L’hiver de la culture

CLAIR Jean

Dans le mouroir des musées, les oeuvres d’art, arrachées au lieu qui leur donnait sens, agonisent devant les foules incultes. L’art contemporain, sous ses formes contestables ou ineptes, y trouve le statut conféré par le voisinage des chefs-d’oeuvre. Valeur ajoutée utilement monnayée sur un marché manipulé : des millions s’échangent autour de vaches formolées, de compositions faites de déjections humaines, de détritus, autour de l’artiste lui-même sacralisé dans son geste comme dans son corps, qu’il peut à l’occasion mutiler dans un élan créateur.

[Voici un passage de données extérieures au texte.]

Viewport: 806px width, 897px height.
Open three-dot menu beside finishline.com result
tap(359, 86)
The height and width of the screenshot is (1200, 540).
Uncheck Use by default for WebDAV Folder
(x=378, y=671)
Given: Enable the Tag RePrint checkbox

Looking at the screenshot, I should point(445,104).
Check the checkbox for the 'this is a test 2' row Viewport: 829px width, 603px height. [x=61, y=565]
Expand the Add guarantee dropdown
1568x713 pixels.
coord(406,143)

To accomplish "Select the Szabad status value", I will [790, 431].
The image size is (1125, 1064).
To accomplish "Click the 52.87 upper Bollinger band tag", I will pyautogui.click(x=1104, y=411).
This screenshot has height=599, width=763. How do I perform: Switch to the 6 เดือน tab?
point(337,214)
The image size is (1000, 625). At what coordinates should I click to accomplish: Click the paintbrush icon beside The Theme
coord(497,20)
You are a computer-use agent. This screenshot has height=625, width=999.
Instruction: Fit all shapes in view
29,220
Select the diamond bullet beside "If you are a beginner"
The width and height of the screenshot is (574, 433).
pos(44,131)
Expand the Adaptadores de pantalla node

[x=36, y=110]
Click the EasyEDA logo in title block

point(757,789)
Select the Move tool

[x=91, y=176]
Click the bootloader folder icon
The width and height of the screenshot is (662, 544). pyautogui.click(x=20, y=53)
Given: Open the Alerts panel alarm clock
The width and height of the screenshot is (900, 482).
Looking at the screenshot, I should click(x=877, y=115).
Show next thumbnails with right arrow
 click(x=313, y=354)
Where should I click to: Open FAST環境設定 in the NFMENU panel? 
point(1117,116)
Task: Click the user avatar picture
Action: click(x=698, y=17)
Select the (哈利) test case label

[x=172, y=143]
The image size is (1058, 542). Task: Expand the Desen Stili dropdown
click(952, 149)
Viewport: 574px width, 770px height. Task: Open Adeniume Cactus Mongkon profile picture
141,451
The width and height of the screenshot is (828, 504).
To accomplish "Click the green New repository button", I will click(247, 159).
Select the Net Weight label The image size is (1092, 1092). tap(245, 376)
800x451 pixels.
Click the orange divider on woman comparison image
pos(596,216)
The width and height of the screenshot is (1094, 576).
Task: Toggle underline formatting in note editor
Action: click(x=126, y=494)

L’Église et l’État, autrefois mécènes, encadraient les artistes d’utiles contraintes. Aujourd’hui, ils ont abandonné ce rôle au prétexte d’un « culturel » qui privilégie les opérations commerciales.

 

Excessif et cependant signifiant, Jean Clair, conservateur des musées de France, auteur de Court traité des sensations (NB décembre 2002), a l’indignation virulente, un verbe imprécateur argumenté par sa profonde connaissance du sujet et sa hauteur de vue. Son pamphlet reste sélectif : l’art contemporain ne se réduit pas à cette image, aux exemples choisis. La démarche n’en est pas moins pertinente par les tendances qu’elle souligne. L’art mourra-t-il de l’hiver actuel ? Ou renaîtra-t-il dans un printemps inattendu ? La réflexion s’ouvre.